▸ Directive 1: In the church description, why are the first three lancets on the south side of the nave clearstory in perfect preservation? Answer in one to three sentences.
▸ Directive 2: From the listing, extract the lines from the one holding "Task: Enable the Iceberg checkbox" through the one holding "Click the 'Удалить'", inclusive, and leave the pictures out.

The addition of a clearstory to the nave was probably some twenty years later than the addition of the aisles, and the Lady chapel on the south side of the nave belongs to the first decade of the thirteenth century. The chancel was much altered, but not entirely rebuilt, except as regards its east wall, in the fourteenth and fifteenth centuries, and the now destroyed west tower was for the greater part, if not entirely, of the latter date. The rood stair, at the north-east angle of the Lady chapel, is a fifteenth-century addition. The early chancel arch, which was no doubt narrow and round-headed, was cut away and widened as it now appears at a date which cannot be definitely fixed, perhaps late in the fourteenth century, and the wall itself is thinned on the eastern side to give more room in the chancel.

The chancel has an east window of three trefoiled lights with net tracery of fourteenth-century style. In the north wall the only window is a small single pointed light, much modernized, if any part of it is mediaeval. It is near the north-west angle, and immediately east of it is the early blocked round-headed doorway in Roman brick already noted. Internally it is perfect, but externally only part of its west jamb remains, the wall from this point eastward having been rebuilt. The early masonry is here easily to be seen, the north-east angle of the nave being quoined with Roman brick, which is also freely used in the walling, with some attempt at banding as in Roman work. The flint masonry is of large scale, as in early flintwork elsewhere, and a curious but not original feature is a half-arch of brick in the north wall of the chancel, the reason for which is not now apparent. The south wall of the chancel is too much cut up with later insertions to show any early features, but part of the south-east angle of the early nave is still to be seen. The south doorway of the chancel is entirely modern outside; to the east of it is a square-headed fifteenth-century window of three cinquefoiled lights, and to the west a mid-fourteenth-century two-light window, trefoiled under a square head, having beneath it a beautiful ogee tomb-recess with cinquefoiled feathered cusping, of somewhat earlier style than the window. It contains a fourteenth-century coffin lid which, however, does not seem to be in position. In the angle formed by the nave and chancel is a narrow square-headed light, blocked up a little within the wall face, but showing unequally splayed plastered jambs, and at the east end of the chancel wall is a small fifteenth-century four-centred recess, like a small locker. It is impossible not to connect some at least of these unusual features with the succession of anchorites who were attached to St. Michael's. (fn. 208) The chancel has a small piscina at the south-east, with a fifteenth-century uncusped head, and the altar table is a very fine carved specimen of late sixteenth-century date. The chancel arch is segmental of two chamfered orders, with plain rectangular jambs, into which the arch dies.

The nave arcades have been already noticed, and the remains of earlier windows into which they cut. The east end of the north aisle has been used as à vestry or perhaps a chapel, and for some reason the first 10 ft. of the nave wall here have been left unpierced, except for a small fifteenth-century doorway. The nave clearstory is of six lights a side, spaced without regard to the arches below; the windows were originally thirteenth-century lancets, but on the north side the first, second, and fourth from the east have been replaced by square-headed windows of two cinquefoiled lights, c. 1500. On the south side the first three lancets are in perfect preservation, being covered by the roof of the Lady chapel, and show external rebates for frames, and the other three to the west are also old but less perfect.

▸ The input:

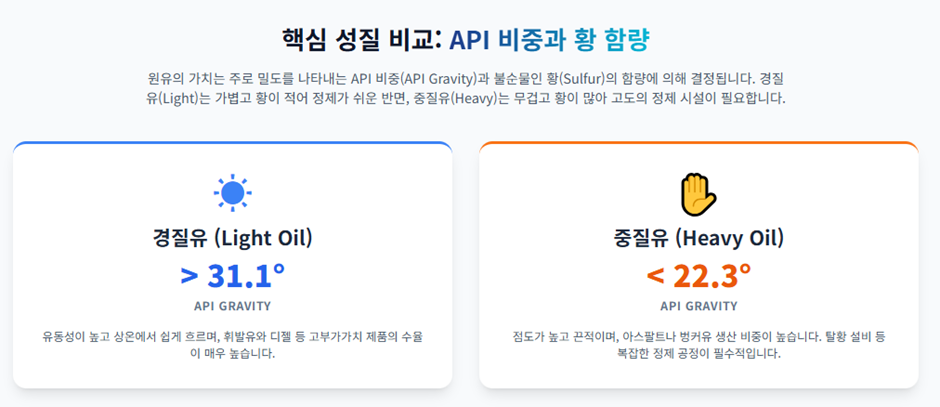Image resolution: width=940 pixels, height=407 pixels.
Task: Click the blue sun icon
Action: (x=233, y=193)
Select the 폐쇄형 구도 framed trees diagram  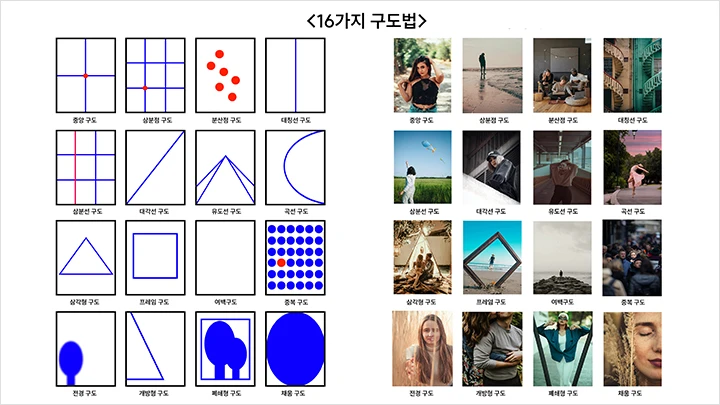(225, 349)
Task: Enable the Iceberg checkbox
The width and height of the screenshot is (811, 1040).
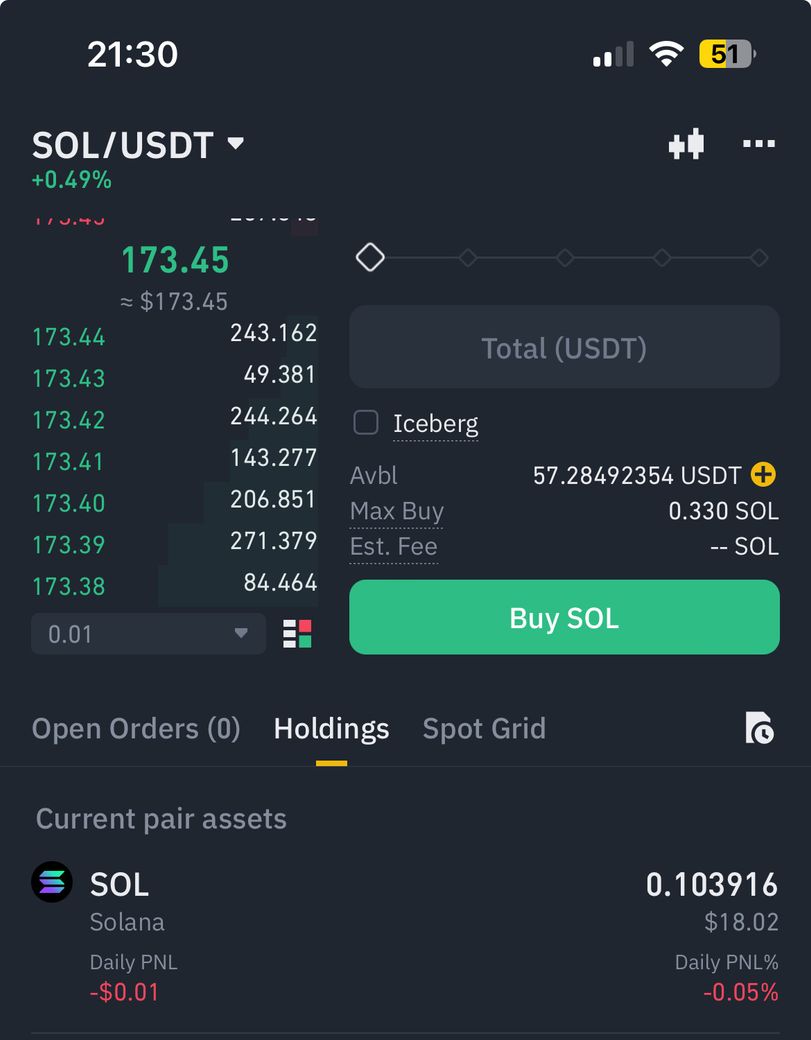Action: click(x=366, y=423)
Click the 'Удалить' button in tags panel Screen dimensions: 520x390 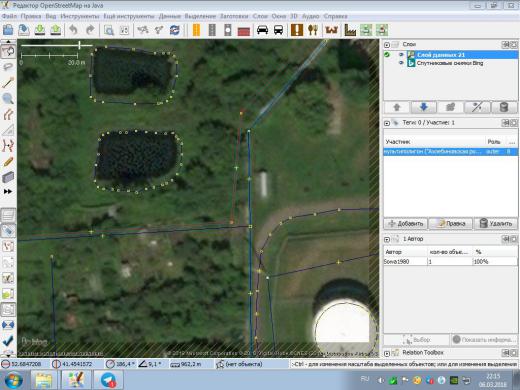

---

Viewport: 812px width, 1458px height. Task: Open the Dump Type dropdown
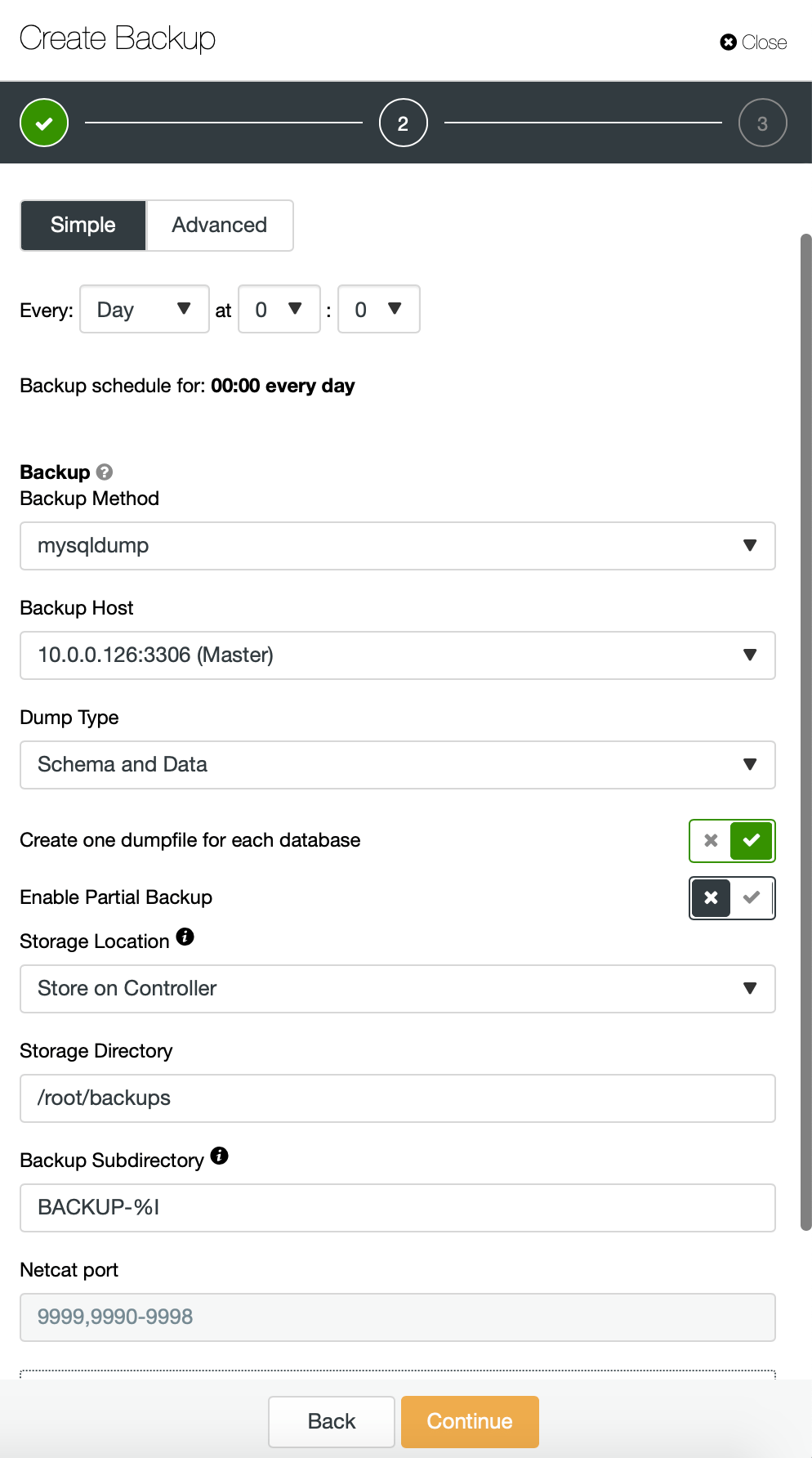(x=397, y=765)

▸ Task output 1: They are in perfect preservation because the roof of the Lady chapel covers them.

▸ Task output 2:
Task: Enable the Iceberg checkbox
The width and height of the screenshot is (811, 1040).
Action: click(x=366, y=423)
Click the 'Удалить' button in tags panel Screen dimensions: 520x390 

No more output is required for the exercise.